Flag carrier Philippine Airlines (PAL) plans to raise its spending for fleet expansion and service improvement, as its finances return to steady ground after the COVID pandemic.

For the first semester, PAL Holdings Inc. tripled its profit to P10.89 billion from P3.56 billion a year ago, buoyed by resurgence of demand for air travel here and abroad.

During the period, PAL increased its revenue by more than half to P87.45 billion, mitigating the impact of a 39-percent rise in expenses to P69.85 billion.

With this, PAL president and chief operating officer Stanley Ng said passengers stand to benefit from the recovery of the airline's finances. The carrier committed to make additional investments on fleet and service enhancement moving forward.

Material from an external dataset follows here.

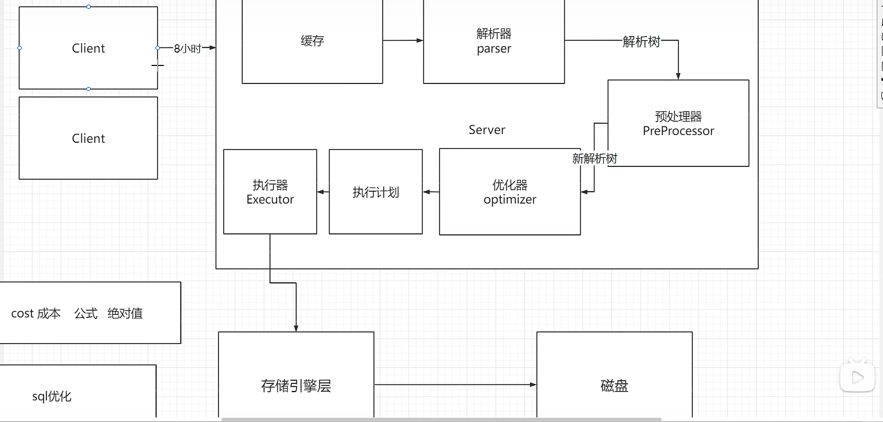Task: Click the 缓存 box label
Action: pyautogui.click(x=312, y=41)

PAL will spend at least P176.6 billion for the purchase of nine Airbus A350-1000, considered as one of the most efficient wide-body aircraft. The unit can fly up to 9,700 nautical miles, or about 18,000 kilometers, nonstop.

As such, the airline owned by taipan Lucio Tan wants to explore the addition of European routes and expansion of American services once it starts receiving the A350-1000s by 2025.

Also, PAL will hire new customer care and contact center agents, who will be tasked to respond to complaints and issues faced by passengers.

'The latest positive financial results enable us to build a better, stronger and more agile PAL that creates greater value for our customers,' Ng said.